(TRY IT):
Down to the last line below, write out every line exactly, starting with the one that contains "Task: Click the back arrow icon" and leaving out the pictures.

(Saved entries)
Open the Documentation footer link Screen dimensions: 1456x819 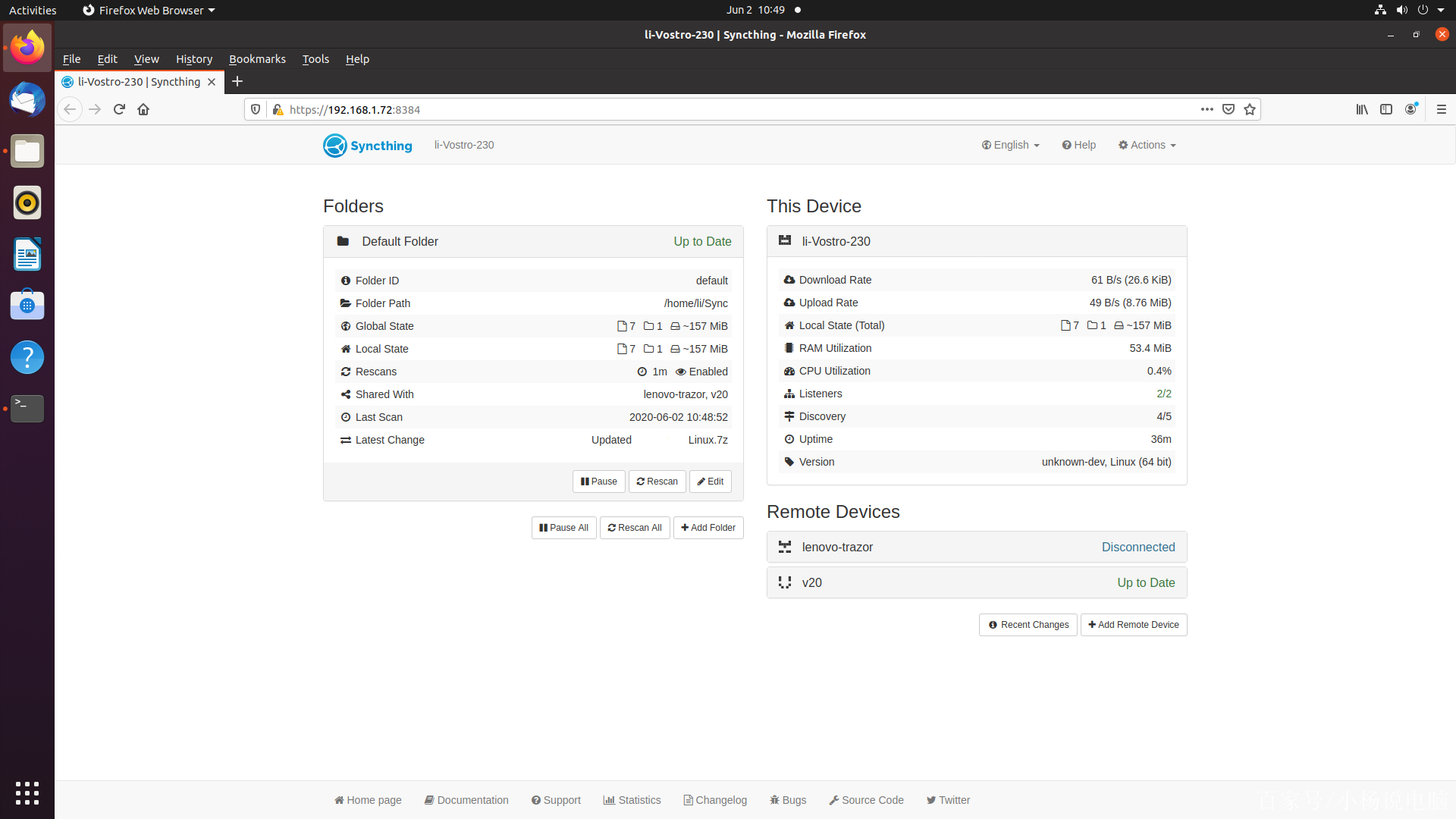tap(466, 800)
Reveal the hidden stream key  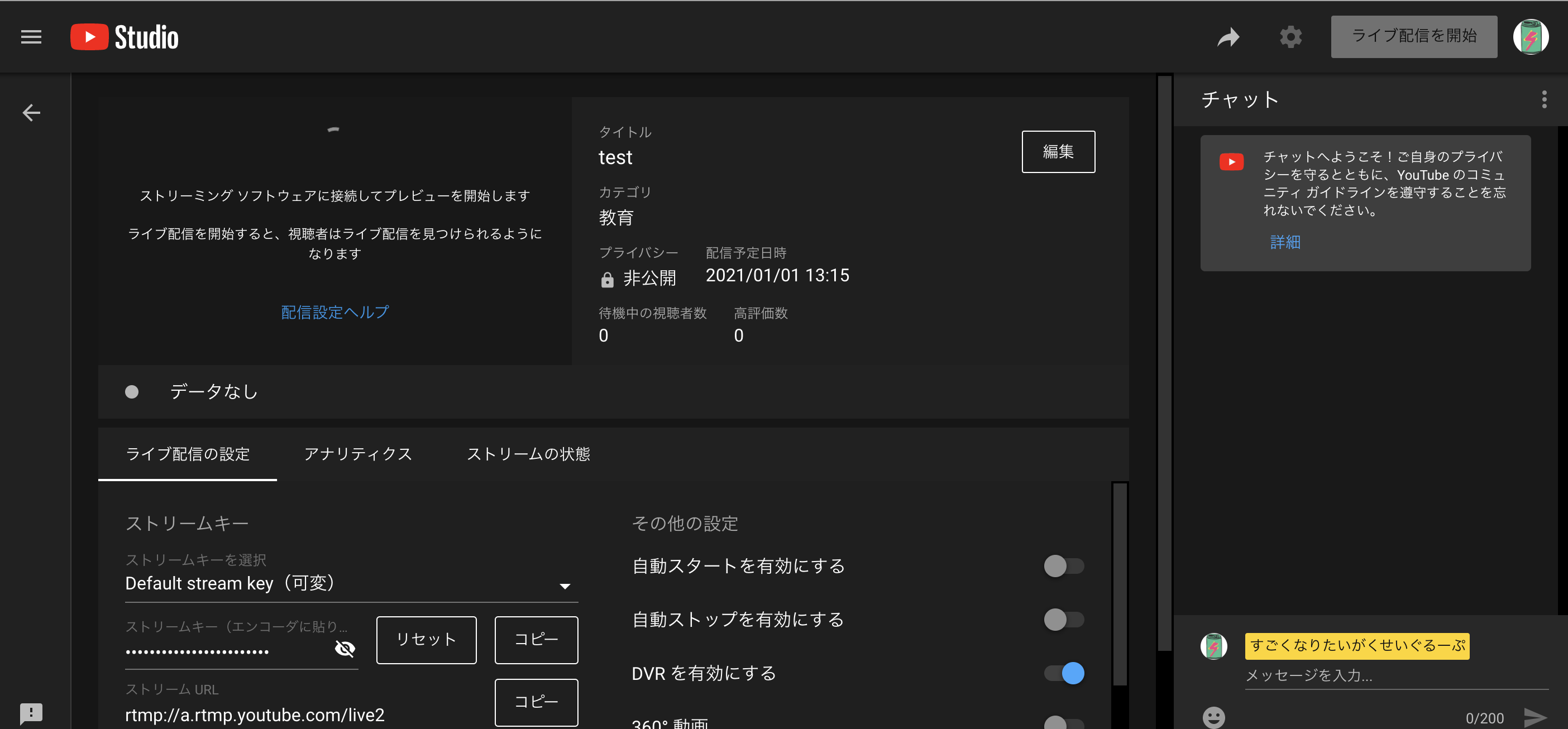[x=345, y=649]
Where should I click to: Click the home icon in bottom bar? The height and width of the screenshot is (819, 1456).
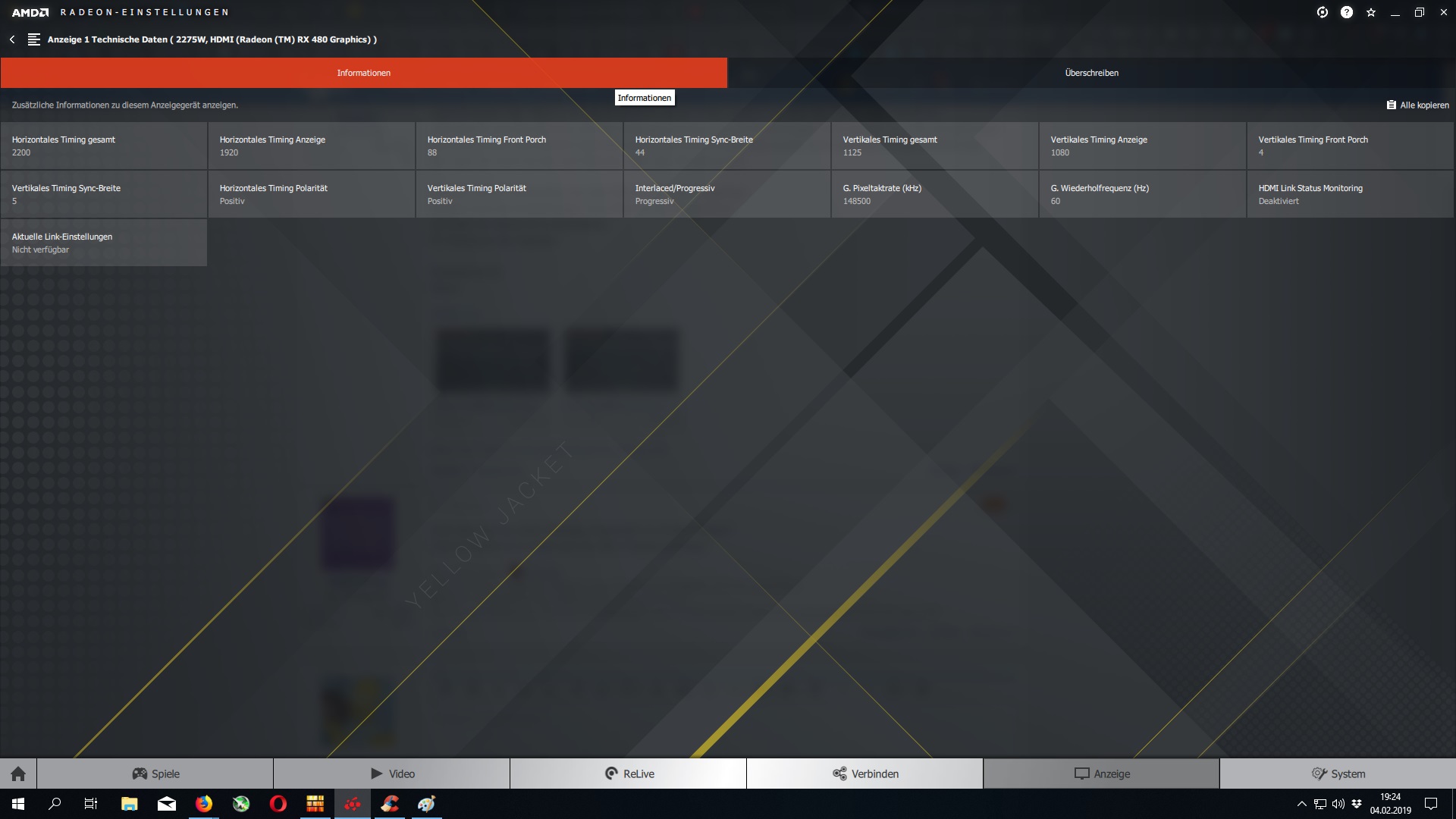coord(18,774)
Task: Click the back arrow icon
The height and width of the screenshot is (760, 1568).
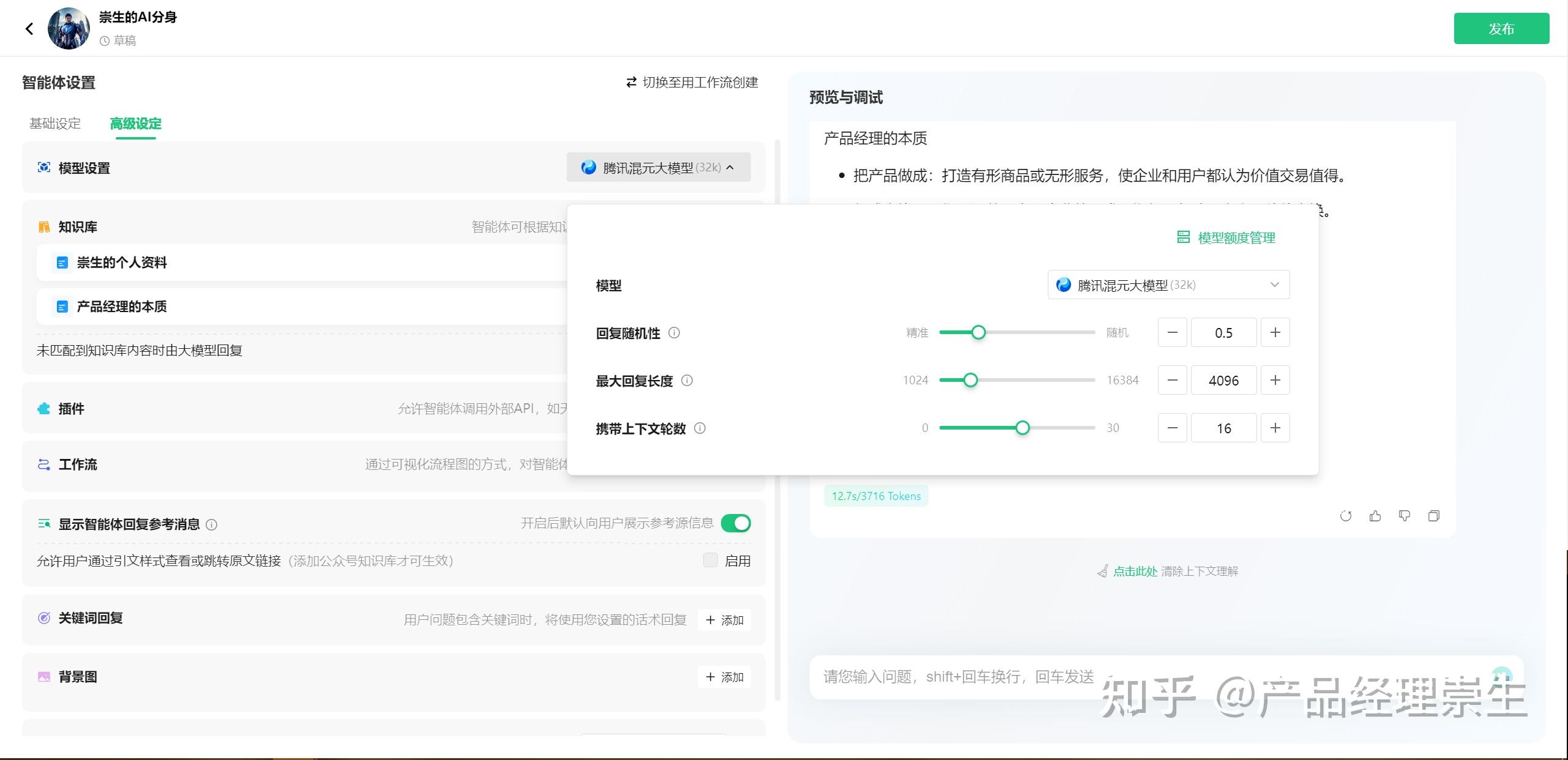Action: pos(29,29)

(ANSWER AREA):
Task: Click the back arrow icon
The height and width of the screenshot is (760, 1568).
Action: pos(29,29)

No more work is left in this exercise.